Almost a third of Americans are obese, according to the Centers for Disease Control and Prevention. Obesity not only affects quality of life, but it also increases your risk of experiencing heart disease and diabetes, along with some types of cancers, and ultimately, early death.
Besides these things, obesity also costs you more. All the extra pounds translate into higher insurance rates.
Being heavy costs you — on average, obese individuals pay almost twice as much for insurance than individuals of normal weight.
Overweight individuals pay more, but certainly less than obese individuals — life insurance companies distinguish between obese people and those who are carrying only a few additional pounds. If you are an overweight man, you will pay approximately $11 more per year than a person who has a healthy weight for a 20-year, $500,000 term life insurance policy.

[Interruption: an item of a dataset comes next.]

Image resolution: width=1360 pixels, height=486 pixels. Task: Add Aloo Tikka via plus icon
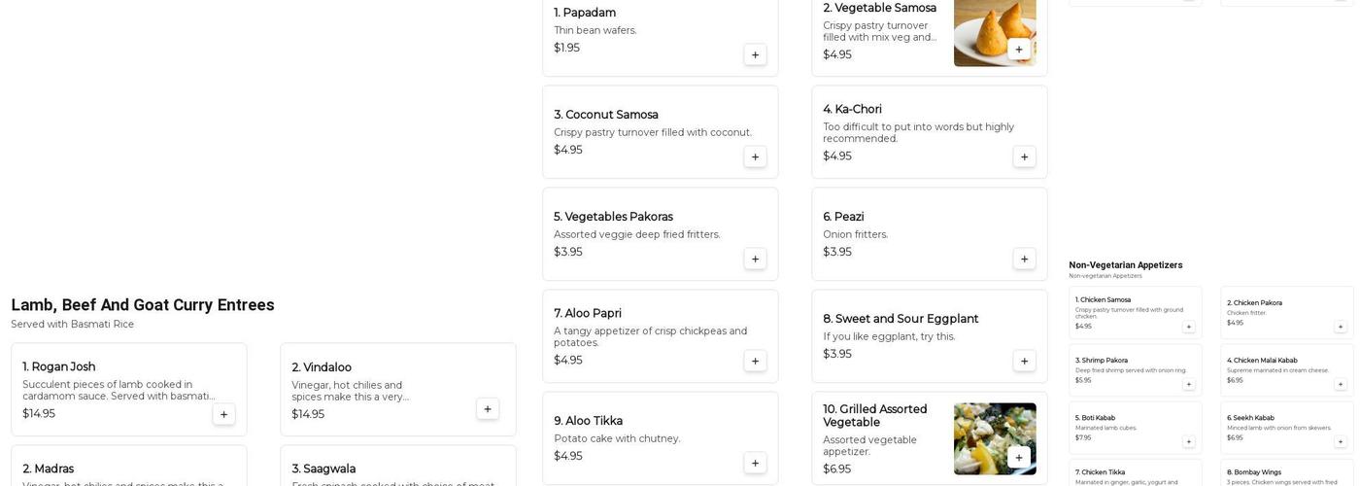755,463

If you are an overweight woman, expect to pay $21 more annually than a woman of normal weight for the same type of insurance policy.

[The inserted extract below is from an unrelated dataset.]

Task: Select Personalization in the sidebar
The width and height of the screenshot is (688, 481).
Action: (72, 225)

Being underweight is also costly — higher rates aren’t only associated with being overweight or obese. If you are underweight, you will probably pay around $100 more every year for the same life insurance policy as an individual whose weight is in the normal range.
Body Mass Index
What exactly is “overweight”? Insurers and healthcare providers use the body mass index (BMI) to determine whether a person is underweight, normal, overweight or obese. To calculate your BMI, divide your weight in kilograms by the square of your height in meters. The BMI cannot diagnose the fatness or health of an individual. In fact, very muscular people can also have a high BMI. The BMI simply provides a simple method to screen people for weight categories that could lead to health problems. Here are BMI scores for each category:
- Underweight – Less than 18.5
- Healthy weight – 18.5 to 24.9
- Overweight – 25 to 29.9
- Obese – 30 or more
Life Insurance Rates
Life insurance rates are based on your life expectancy. This is precisely why obese individuals (both men and women) pay higher premiums. If you gain weight after buying life insurance, your rate will not change. The insurance company cannot raise the premium if you gain weight, even if you develop health problems resulting from the weight gain.